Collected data
---+---

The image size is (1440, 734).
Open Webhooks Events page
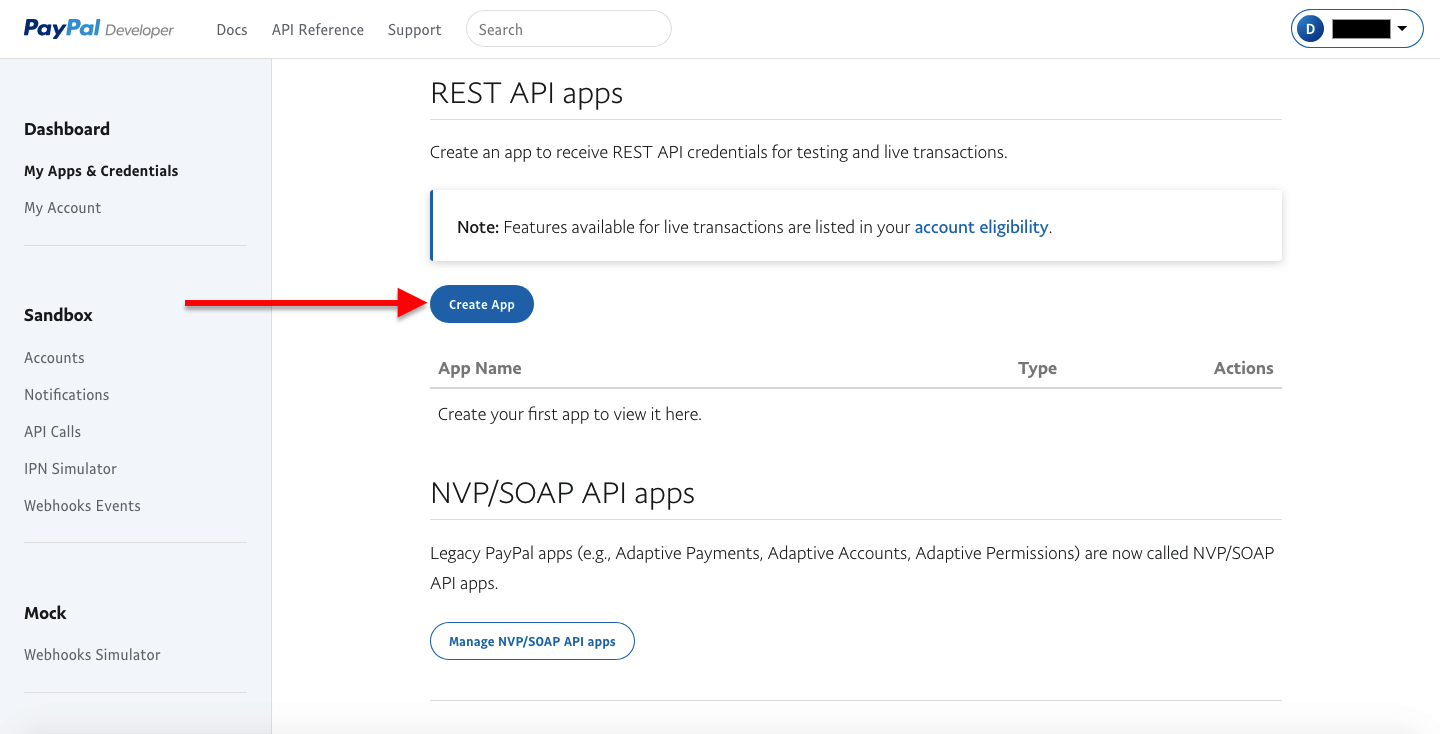82,506
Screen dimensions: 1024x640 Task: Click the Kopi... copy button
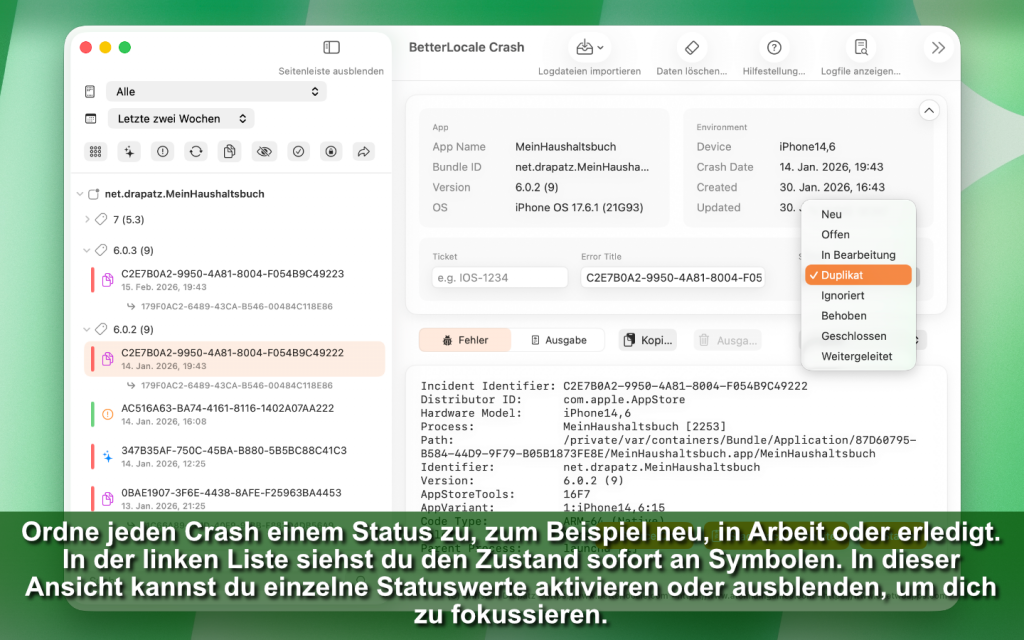647,340
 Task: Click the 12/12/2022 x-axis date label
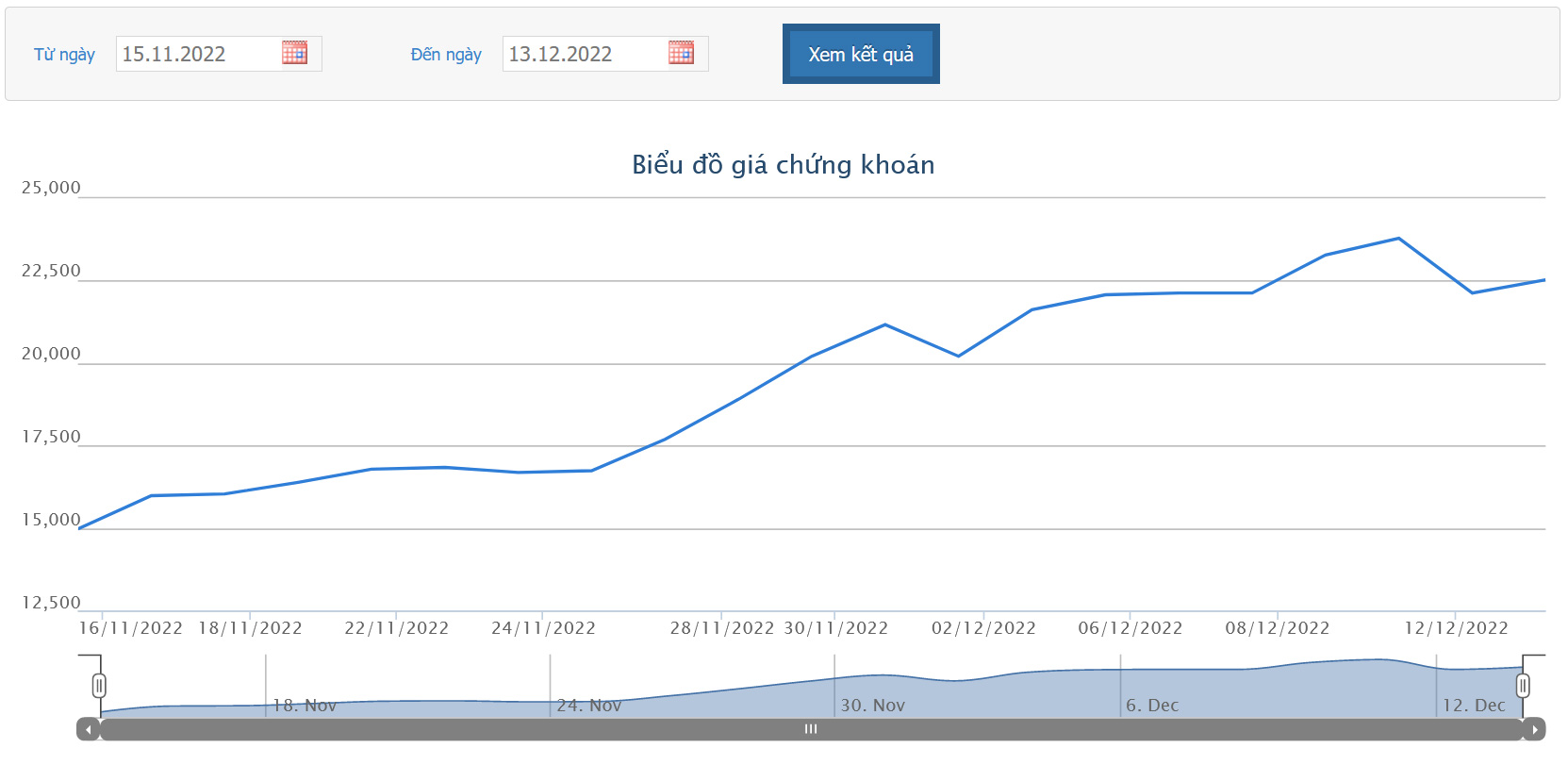[x=1456, y=628]
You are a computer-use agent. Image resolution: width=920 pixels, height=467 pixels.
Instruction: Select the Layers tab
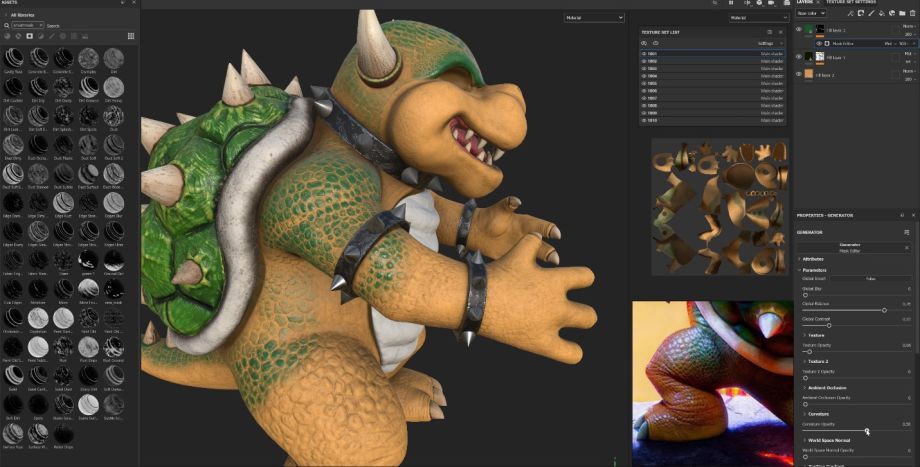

---+---

**Task objective**.
Give back the lines from the one containing "Open Webhooks Events page" through the last line of the records above exactly as they appear, both included, and no pictures.

**Exercise output**.
Open Webhooks Events page
82,506
Screen dimensions: 1024x640 Task: Click the Kopi... copy button
647,340
 Task: Click the 12/12/2022 x-axis date label
[x=1456, y=628]
You are a computer-use agent. Image resolution: width=920 pixels, height=467 pixels.
Instruction: Select the Layers tab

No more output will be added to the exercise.